Liu Cixin |
With a state-owned power plant in nearby Shanxi
Province temporarily shut down to reduce air pollution, one of its
engineers, Liu Cixin(刘慈欣), is using the free time to work on his hobby:
reigning as China’s best-selling science-fiction author.
Along with working on a new
novel and advising on screenplay adaptations of his earlier fiction, Mr.
Liu, 51, has been promoting the English translation of “The Three-Body Problem,(《三体》)”
the first book in his best-selling apocalyptic space opera trilogy.
Translated by Ken Liu, an award-winning science-fiction writer in his
own right who is based in the United States (the men are not related),
it is one of the few Chinese science-fiction novels to be translated
into English. It will be released in the United States on Tuesday by Tor
Books.
The success of the “Three-Body”
series, as it is called in China, has gained a following beyond the
small but flourishing science-fiction world here. Since the third book
was published in 2010, each entry in the series has sold about 500,000
copies in the original Chinese, making Mr. Liu the best-selling Chinese
science-fiction author in decades.
In addition to the usual high
school and college-age fans of science fiction, China’s aerospace and
Internet industries have embraced the books. Many interpret the battle
of civilizations depicted in the series as an allegory for the ruthless
competition in the nation’s Internet industry.
The series has also breathed new life into a genre that, here as elsewhere, the literary establishment often marginalizes.
For decades, science fiction
was subject to the whims of Communist Party rule. The genre went from
being a vehicle for popularizing science for socialist purposes to
drawing criticism in 1983 from party newspapers for “spreading
pseudoscience and promoting decadent capitalist elements.” When the
prestigious People’s Literature literary magazine published four of Mr.
Liu’s short stories in 2012, it was a sign that the genre was back in
official good graces.
At its core, science fiction
capitalizes on uncertainty about the future to push the boundaries of
the reader’s imagination. In fast-changing China, stories that lay out
what coming years may hold in store have therefore found deeper
resonance among readers.
“China is on the path of rapid
modernization and progress, kind of like the U.S. during the golden age
of science fiction in the ’30s to the ’60s,” Mr.
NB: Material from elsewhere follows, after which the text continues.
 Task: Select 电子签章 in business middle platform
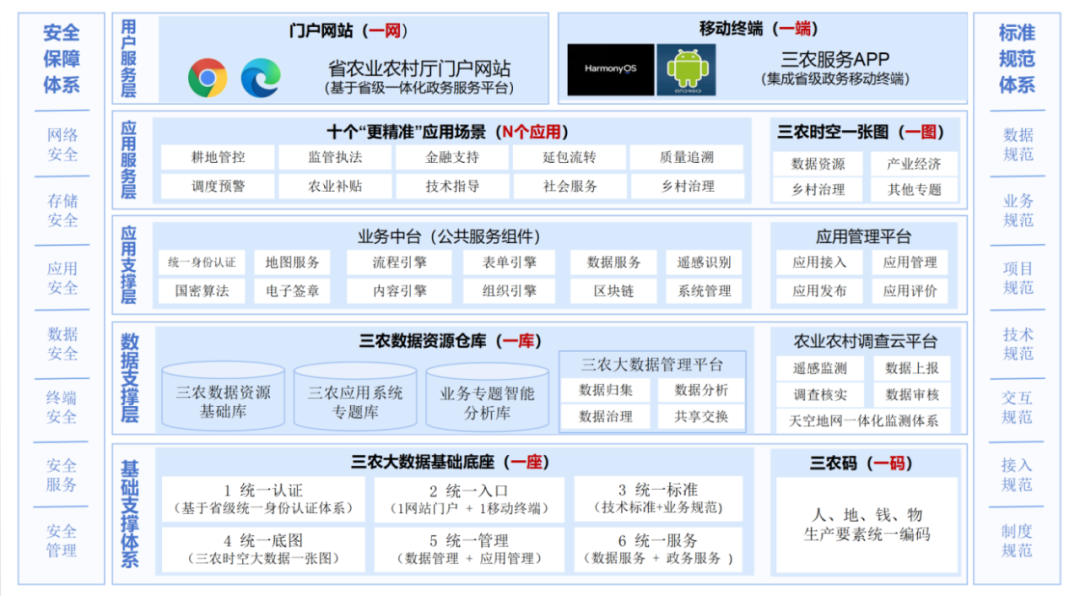click(x=292, y=291)
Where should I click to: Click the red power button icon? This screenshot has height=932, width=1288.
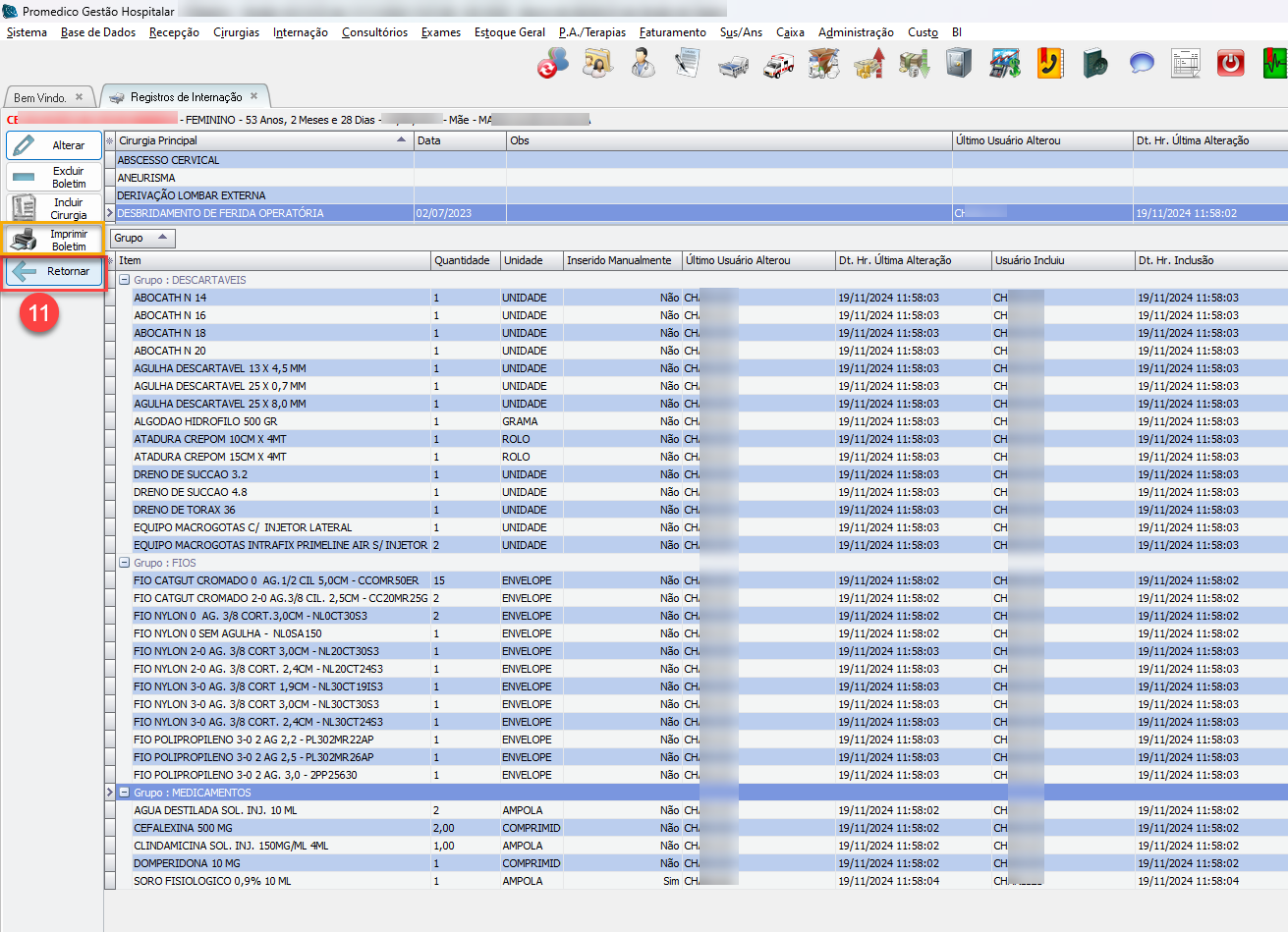1230,64
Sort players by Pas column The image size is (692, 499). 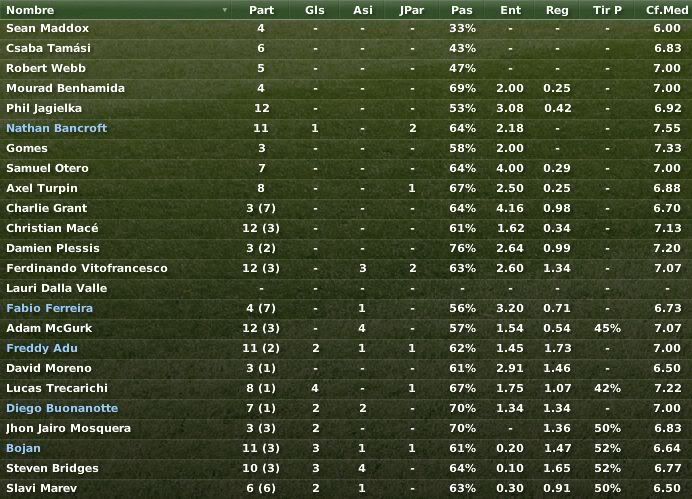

Liu said. “The future
in the people’s eyes is full of attractions, temptations and hope. But
at the same time, it is also full of threats and challenges. That makes
for very fertile soil.”
Chinese science fiction serves
another purpose in the eyes of Xia Jia, a science-fiction writer and
professor at Xian Jiaotong University. “Chinese science fiction, in a
way, has borne the weight of the ‘Chinese dream’ since the genre first
appeared in China in the late Qing dynasty,” she said, referring to the
turn of the 20th century.
“The dream is about wanting to
overtake the Western countries and become a very powerful modern China
while still preserving these old elements,” she added. “This is what we
who write science fiction in China have to grapple with.”
The “Three-Body” tomes
chronicle a march of the human race into the universe set against the
recent past, the tumultuous years of the Cultural Revolution. It is a
classic science-fiction story in the style of the British master Arthur
C. Clarke, whose work Mr. Liu says he grew up reading. “Everything that I
write is a clumsy imitation of Arthur C. Clarke,” he said.
The first book in the series
explores the world of the Trisolarans, an alien civilization on the
brink of destruction. When a secret military project in China attempts
to make contact with aliens, the Trisolarans capture the signals and
decide to invade Earth. Back in China, people split into two camps:
those who welcome the aliens and those who want to fight them.
The series is likely to be a
change of pace for science-fiction fans in the United States, where many
leading contemporary writers in the genre are rejecting classic
alien-invasion plots in favor of those that take on real-world issues
like climate change or shifting gender roles.